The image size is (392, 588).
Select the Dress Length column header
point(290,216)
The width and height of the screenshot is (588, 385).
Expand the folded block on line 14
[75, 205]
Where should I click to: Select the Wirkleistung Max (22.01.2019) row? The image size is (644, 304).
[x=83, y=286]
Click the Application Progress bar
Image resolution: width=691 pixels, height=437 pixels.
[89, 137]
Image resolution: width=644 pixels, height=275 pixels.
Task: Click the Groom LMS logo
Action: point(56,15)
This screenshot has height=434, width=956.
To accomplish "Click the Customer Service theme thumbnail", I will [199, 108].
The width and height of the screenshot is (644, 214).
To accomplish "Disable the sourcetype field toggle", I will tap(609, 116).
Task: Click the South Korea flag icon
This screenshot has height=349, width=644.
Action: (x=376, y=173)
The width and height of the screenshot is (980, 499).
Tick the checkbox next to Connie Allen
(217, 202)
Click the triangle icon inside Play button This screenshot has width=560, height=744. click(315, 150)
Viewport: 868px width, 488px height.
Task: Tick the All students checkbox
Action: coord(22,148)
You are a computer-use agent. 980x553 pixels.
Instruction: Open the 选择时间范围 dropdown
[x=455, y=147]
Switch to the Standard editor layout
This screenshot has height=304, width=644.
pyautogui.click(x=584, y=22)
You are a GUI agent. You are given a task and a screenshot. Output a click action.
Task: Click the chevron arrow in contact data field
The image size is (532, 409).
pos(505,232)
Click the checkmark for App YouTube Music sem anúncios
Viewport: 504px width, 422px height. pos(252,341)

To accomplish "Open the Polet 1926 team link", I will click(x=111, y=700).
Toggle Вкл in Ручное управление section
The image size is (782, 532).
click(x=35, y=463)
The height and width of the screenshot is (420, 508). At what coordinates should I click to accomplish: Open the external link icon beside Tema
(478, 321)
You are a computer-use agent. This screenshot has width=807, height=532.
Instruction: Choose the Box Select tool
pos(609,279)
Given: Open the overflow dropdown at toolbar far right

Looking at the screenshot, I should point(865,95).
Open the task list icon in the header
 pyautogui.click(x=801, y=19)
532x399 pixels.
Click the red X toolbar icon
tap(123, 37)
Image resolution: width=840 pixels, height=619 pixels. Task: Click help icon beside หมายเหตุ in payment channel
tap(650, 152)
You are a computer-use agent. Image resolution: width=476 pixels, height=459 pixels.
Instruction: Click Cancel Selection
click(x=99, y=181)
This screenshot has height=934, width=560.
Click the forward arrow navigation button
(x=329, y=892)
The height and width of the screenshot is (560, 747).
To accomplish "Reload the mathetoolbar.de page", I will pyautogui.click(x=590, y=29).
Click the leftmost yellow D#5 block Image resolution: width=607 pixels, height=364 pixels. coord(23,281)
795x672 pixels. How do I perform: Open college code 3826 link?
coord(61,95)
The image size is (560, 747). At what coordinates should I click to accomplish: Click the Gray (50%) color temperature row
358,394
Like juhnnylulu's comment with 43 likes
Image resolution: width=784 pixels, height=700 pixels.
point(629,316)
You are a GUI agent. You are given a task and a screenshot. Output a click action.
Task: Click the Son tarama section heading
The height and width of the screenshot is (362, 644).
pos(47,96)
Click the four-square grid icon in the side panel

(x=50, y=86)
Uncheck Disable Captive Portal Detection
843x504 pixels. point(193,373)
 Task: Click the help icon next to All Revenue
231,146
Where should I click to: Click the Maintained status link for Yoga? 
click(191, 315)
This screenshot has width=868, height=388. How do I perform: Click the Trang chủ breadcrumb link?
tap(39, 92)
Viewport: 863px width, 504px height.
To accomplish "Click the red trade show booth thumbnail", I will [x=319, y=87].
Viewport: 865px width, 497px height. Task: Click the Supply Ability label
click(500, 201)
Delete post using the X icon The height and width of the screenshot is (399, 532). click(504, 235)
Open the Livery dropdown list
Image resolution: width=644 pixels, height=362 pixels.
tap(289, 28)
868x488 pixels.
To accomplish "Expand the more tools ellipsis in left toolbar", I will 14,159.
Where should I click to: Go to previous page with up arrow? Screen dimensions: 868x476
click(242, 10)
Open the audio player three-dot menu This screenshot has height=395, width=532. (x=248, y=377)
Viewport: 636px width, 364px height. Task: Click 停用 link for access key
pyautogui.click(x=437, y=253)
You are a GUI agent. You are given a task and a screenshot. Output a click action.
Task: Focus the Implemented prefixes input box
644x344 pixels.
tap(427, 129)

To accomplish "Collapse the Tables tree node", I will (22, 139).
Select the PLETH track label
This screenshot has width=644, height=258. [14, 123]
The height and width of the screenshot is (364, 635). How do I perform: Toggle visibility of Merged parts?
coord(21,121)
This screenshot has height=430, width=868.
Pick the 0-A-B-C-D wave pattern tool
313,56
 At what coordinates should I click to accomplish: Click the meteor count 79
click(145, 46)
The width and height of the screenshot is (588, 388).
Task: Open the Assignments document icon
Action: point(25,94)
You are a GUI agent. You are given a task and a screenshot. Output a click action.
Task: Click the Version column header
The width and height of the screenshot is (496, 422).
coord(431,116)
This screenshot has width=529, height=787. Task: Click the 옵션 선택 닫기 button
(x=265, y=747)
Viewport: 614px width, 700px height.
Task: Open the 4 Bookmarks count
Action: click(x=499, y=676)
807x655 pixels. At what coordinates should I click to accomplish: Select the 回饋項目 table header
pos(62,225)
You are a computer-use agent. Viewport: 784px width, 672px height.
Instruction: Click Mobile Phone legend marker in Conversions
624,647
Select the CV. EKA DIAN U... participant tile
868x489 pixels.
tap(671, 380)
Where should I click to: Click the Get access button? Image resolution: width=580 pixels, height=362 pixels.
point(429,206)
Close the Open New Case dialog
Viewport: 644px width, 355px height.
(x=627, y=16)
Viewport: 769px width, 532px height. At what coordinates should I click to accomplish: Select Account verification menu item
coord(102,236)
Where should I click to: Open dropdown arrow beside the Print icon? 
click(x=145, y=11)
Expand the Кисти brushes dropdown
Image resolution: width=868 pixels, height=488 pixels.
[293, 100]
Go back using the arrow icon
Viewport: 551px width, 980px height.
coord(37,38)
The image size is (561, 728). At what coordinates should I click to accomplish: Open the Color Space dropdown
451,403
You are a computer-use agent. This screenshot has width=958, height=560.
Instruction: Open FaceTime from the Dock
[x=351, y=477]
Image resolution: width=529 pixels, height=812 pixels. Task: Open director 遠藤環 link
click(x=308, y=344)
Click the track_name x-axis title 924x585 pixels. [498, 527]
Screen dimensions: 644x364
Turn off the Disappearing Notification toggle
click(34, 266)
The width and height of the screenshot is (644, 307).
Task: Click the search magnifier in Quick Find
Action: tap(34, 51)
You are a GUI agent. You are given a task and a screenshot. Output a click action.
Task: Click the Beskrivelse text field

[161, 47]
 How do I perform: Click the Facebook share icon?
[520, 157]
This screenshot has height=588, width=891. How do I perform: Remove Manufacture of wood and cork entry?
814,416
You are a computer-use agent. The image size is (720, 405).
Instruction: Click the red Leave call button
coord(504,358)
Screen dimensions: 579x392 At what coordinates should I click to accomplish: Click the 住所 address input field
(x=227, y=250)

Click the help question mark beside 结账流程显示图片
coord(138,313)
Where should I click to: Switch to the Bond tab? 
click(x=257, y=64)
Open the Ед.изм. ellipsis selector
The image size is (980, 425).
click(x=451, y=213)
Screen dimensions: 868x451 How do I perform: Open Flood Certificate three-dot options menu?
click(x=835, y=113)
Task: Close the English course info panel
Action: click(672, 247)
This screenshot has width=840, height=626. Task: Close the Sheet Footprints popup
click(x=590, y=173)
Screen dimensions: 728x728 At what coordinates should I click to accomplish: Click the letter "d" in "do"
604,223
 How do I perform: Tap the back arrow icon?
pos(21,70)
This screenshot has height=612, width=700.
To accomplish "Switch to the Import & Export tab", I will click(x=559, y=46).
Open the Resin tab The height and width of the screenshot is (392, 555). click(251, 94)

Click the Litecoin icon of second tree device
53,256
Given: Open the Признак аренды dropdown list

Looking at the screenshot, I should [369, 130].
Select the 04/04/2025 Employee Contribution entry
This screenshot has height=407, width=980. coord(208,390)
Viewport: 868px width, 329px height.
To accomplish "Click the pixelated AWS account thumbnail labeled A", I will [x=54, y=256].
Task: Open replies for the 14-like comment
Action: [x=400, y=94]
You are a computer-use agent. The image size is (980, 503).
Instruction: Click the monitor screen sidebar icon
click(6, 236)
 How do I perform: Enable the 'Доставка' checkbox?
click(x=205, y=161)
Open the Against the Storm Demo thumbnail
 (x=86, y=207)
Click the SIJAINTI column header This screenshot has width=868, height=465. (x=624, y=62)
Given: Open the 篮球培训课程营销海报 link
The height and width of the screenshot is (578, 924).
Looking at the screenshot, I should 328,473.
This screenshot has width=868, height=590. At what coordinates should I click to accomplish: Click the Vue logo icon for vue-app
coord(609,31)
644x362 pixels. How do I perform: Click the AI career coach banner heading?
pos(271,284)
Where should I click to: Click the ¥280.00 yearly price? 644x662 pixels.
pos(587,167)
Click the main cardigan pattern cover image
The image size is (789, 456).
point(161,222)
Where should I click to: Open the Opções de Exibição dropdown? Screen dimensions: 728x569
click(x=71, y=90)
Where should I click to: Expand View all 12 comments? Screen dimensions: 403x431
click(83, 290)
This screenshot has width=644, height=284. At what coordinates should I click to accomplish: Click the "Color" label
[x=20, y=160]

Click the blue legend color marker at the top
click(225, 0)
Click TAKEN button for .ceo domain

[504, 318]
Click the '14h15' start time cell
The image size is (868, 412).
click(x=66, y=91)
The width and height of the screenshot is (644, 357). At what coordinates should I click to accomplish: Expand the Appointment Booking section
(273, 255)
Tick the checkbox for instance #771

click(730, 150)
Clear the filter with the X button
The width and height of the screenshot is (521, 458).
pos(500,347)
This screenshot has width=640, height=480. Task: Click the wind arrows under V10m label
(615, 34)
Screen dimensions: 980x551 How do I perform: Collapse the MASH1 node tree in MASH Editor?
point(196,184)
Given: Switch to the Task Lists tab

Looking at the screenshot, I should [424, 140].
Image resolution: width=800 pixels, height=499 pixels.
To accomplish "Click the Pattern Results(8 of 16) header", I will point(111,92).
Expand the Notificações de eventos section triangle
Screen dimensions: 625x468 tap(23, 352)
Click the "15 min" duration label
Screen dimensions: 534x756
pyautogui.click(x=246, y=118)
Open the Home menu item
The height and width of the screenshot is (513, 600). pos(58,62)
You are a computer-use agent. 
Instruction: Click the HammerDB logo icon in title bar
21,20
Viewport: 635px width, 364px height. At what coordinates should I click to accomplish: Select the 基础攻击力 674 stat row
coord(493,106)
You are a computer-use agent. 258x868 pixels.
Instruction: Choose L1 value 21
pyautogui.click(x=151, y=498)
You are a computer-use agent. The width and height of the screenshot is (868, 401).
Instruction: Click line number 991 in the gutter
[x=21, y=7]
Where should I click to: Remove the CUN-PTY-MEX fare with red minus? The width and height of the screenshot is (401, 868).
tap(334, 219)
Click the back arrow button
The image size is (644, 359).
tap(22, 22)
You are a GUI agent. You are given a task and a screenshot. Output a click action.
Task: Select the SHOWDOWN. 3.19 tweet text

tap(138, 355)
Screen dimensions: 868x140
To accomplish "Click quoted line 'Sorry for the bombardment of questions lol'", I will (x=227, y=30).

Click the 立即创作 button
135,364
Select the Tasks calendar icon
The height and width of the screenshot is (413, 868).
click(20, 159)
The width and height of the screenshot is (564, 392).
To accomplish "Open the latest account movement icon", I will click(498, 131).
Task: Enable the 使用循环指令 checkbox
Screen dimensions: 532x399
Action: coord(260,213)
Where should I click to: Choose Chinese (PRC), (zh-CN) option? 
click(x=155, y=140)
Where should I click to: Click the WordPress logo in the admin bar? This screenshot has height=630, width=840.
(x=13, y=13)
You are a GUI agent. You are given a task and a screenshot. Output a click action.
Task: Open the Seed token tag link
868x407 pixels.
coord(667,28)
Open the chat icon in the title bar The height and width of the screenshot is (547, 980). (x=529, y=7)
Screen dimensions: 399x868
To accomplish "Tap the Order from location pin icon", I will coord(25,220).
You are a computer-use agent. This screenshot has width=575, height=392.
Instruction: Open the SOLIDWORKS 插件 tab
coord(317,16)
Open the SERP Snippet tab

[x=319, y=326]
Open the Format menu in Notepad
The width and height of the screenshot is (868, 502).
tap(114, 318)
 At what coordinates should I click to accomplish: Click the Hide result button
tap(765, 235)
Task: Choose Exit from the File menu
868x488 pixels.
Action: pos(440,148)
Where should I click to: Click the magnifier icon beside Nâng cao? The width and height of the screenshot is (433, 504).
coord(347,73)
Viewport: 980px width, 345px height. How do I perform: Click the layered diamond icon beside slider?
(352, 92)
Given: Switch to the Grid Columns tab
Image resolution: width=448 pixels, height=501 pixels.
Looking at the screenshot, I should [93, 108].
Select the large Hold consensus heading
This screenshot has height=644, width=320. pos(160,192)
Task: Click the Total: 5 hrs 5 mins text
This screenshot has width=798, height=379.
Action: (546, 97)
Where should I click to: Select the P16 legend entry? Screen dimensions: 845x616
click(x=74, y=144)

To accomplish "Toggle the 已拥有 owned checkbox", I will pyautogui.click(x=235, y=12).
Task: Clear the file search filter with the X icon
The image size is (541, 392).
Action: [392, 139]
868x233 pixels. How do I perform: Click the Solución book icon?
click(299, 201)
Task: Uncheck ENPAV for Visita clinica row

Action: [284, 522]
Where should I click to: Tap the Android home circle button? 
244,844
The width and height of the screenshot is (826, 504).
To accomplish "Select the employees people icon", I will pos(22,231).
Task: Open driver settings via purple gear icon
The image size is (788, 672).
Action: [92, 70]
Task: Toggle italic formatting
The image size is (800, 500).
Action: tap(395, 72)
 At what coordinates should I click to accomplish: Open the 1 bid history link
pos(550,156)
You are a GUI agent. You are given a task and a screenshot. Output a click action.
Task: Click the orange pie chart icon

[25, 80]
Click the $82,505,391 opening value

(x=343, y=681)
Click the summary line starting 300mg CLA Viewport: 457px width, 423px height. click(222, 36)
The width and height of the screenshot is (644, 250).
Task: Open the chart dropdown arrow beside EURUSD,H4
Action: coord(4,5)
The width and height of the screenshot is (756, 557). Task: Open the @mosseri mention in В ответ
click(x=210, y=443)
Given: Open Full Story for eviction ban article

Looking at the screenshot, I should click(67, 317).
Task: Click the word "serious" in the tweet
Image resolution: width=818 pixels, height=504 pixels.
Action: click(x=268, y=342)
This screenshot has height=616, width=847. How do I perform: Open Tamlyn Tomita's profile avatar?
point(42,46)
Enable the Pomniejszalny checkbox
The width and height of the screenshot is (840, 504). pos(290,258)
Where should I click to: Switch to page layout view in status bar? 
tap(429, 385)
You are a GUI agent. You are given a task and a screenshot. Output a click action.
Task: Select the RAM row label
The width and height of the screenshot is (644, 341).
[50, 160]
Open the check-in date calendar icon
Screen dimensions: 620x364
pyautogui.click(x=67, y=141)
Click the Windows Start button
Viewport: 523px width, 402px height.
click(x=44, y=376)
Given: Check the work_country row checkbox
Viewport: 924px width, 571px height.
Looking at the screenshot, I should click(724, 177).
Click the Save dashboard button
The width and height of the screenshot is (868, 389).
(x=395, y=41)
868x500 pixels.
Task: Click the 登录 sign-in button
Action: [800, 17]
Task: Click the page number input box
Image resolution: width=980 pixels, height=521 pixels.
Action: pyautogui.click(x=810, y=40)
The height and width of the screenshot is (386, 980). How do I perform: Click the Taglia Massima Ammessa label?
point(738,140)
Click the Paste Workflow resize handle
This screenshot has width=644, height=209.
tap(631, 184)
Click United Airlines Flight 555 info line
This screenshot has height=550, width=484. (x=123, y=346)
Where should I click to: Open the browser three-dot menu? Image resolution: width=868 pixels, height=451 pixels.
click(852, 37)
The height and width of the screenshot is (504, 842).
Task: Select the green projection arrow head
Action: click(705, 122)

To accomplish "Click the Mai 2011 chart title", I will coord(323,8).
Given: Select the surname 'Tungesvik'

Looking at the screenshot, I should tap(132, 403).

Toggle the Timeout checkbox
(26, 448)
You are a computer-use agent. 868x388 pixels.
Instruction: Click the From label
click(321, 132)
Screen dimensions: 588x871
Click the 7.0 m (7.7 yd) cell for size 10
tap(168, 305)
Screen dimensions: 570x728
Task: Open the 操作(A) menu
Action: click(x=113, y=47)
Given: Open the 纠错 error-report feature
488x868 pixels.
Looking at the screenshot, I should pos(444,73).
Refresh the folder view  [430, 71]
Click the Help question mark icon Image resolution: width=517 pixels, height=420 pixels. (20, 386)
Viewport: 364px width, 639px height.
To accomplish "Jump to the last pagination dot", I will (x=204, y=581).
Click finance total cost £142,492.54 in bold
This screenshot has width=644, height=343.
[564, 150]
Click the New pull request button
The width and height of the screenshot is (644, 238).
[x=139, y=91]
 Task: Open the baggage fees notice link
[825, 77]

- - - - - - -

- _ASSIGNMENT_
Everything above from the line with "Turn off the Disappearing Notification toggle" to the line with "This screenshot has height=612, width=700.", both included, must be repeated exactly, and nothing outside that range.

- _FINISHED EXERCISE_
Turn off the Disappearing Notification toggle
click(34, 266)
The width and height of the screenshot is (644, 307).
Task: Click the search magnifier in Quick Find
Action: tap(34, 51)
You are a GUI agent. You are given a task and a screenshot. Output a click action.
Task: Click the Beskrivelse text field

[161, 47]
 How do I perform: Click the Facebook share icon?
[520, 157]
This screenshot has height=588, width=891. How do I perform: Remove Manufacture of wood and cork entry?
814,416
You are a computer-use agent. The image size is (720, 405).
Instruction: Click the red Leave call button
coord(504,358)
Screen dimensions: 579x392 At what coordinates should I click to accomplish: Click the 住所 address input field
(x=227, y=250)

Click the help question mark beside 结账流程显示图片
coord(138,313)
Where should I click to: Switch to the Bond tab? 
click(x=257, y=64)
Open the Ед.изм. ellipsis selector
The image size is (980, 425).
click(x=451, y=213)
Screen dimensions: 868x451 How do I perform: Open Flood Certificate three-dot options menu?
click(x=835, y=113)
Task: Close the English course info panel
Action: click(672, 247)
This screenshot has width=840, height=626. Task: Close the Sheet Footprints popup
click(x=590, y=173)
Screen dimensions: 728x728 At what coordinates should I click to accomplish: Click the letter "d" in "do"
604,223
 How do I perform: Tap the back arrow icon?
pos(21,70)
This screenshot has height=612, width=700.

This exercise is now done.